Adam’s book, ‘Brighter: Optimism, Progress, and the Future of Environmentalism” is available on Amazon https://www.amazon.com/dp/B0BNYC1GWY and as an audiobook on Amazon, Audible, and iTunes.
Visit the RethinkX Website:
Connecting the Dots
Does our economy truly serve us, or are we serving it?

This question, dominant in our society, harps on our economic system—capitalism. A driver of progress for centuries, capitalism has led to technological marvels and an increased quality of life. It’s easy to see the fruits of capitalism: the smartphone in your pocket, the car in your garage.

Although, there’s a darker side. Income inequality is rampant. A small fraction holds the majority of wealth. Consumerism equates happiness with possessions. Our natural resources are on the brink of exhaustion. From this perspective, we seem to be serving the system instead of it serving us.
Just as with capitalism, our environment raises a question: Is it a resource for exploitation or a sphere of life needing protection? Far from being a mere resource, our environment is a complex life system providing essentials—air, water, food. We’ve exploited it for our gains, forgetting its true worth. Forests have been chopped, rivers polluted, habitats destroyed—all in the name of progress. The environment has been treated as a mere resource.
The fallout is here: climate change, biodiversity loss, worsening pollution. These challenges arise from our disregard for the environment. Can we shift our perspective? Can we treat the environment as a sphere of life that demands respect and protection?
The question now is: Can we change our ways? Can we shift our perspective to see the environment for what it truly is—a precious sphere of life that demands respect and protection?
Imagine a world where communities decide their destiny, where nature is not just a resource but a living entity with rights.
Welcome to the Community Rights Movement—a powerful wave of change sweeping across the United States. This movement is about people taking power into their own hands, envisioning a new sustainability constitution, and adopting new laws at the local level. It’s about challenging the system that prioritizes corporate rights over the rights of communities and nature.
The Community Rights Movement is grounded in nonviolent civil disobedience, using municipal lawmaking to push for change. At its core, it aims to recognize and enforce the rights of nature and ecosystems. This isn’t a new concept but rather an ancient understanding traced back to Indigenous cultures.
For them, nature isn’t property to be owned but a living entity—a relative. The Anishinaabe, for example, speak of protecting the flying people, swimming people, and singing people. The Uru Nation regards the Cloth River as a living being, a relative. Contrast this with the Western perspective, where nature is seen as a commodity—a thing to be exploited. It hearkens back to the words of Sir Francis Bacon, who urged us to “torture nature on a rack to extract her secrets.”

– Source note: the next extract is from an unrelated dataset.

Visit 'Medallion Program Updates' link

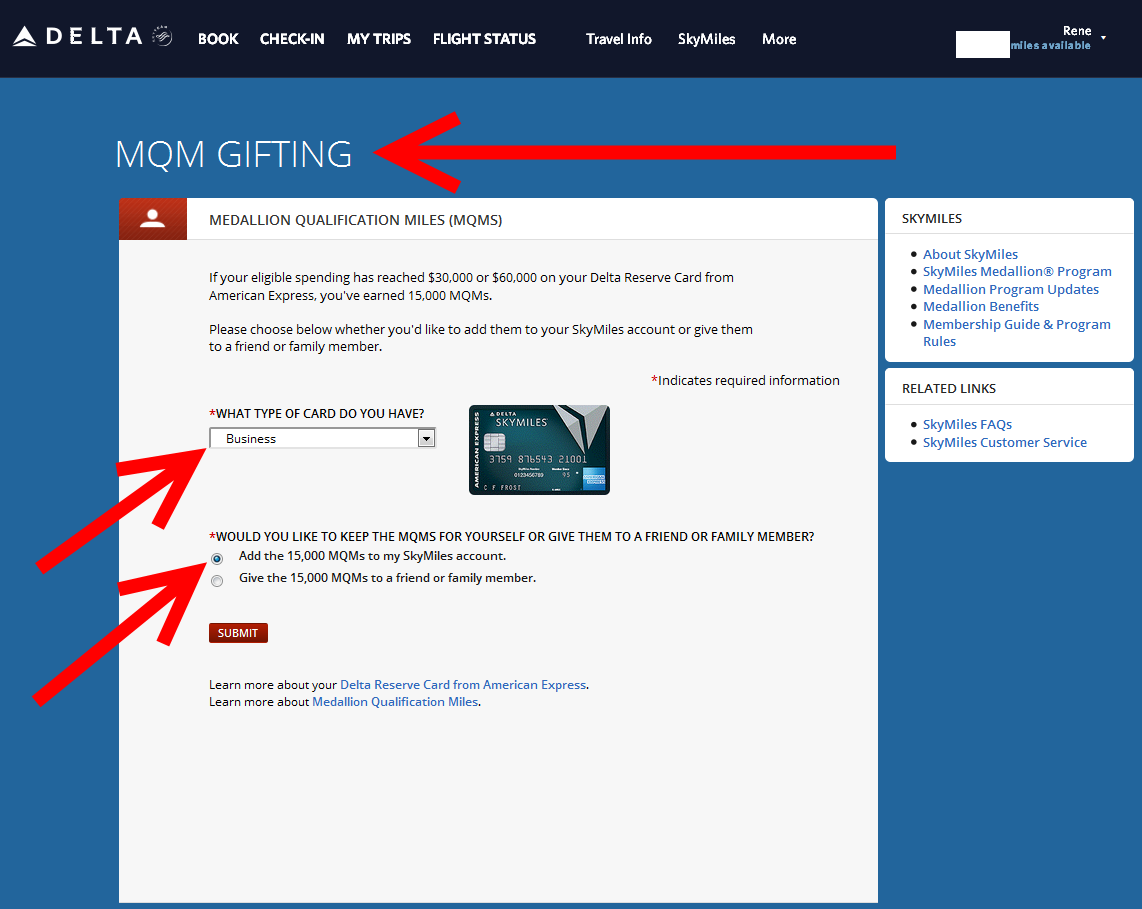(1010, 289)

The Community Rights Movement is challenging these outdated views, following the trail blazed by pioneers like Christopher Stone. In his seminal work *Should Trees Have Standing? Toward Legal Rights for Natural Objects*, Stone argued for conferring rights onto entities previously considered rightless.

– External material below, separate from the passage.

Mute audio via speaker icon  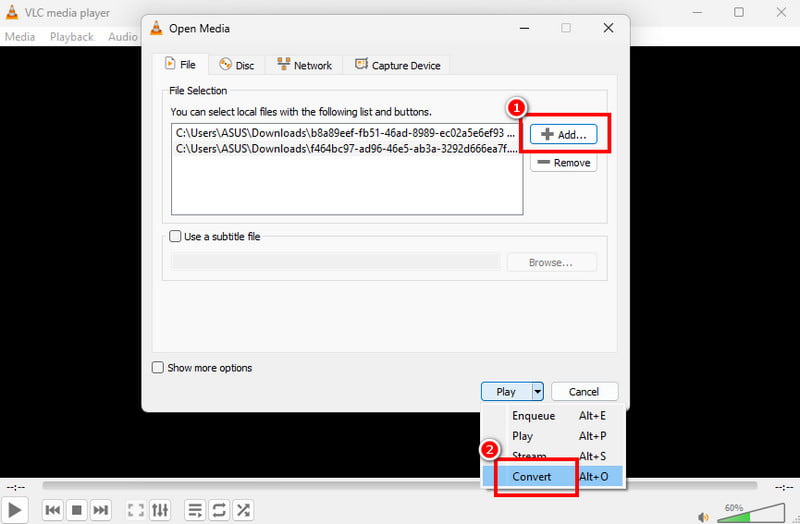click(x=703, y=517)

So, where do we stand now?
We’re at a critical juncture. The future of our environment, our communities, and our very way of life hangs in the balance. The Community Rights Movement offers a different path—a path where nature’s rights are recognized, where communities have a say in their destiny, where the economic system serves us, not the other way around.
In conclusion, the Community Rights Movement is not just a movement but a necessary shift in perspective. It’s about empowering communities, recognizing the rights of nature, and challenging an economic system that has long prioritized profit over people and the planet. It’s about envisioning a world where sustainability, respect, and community are not just ideals but the foundation of our society.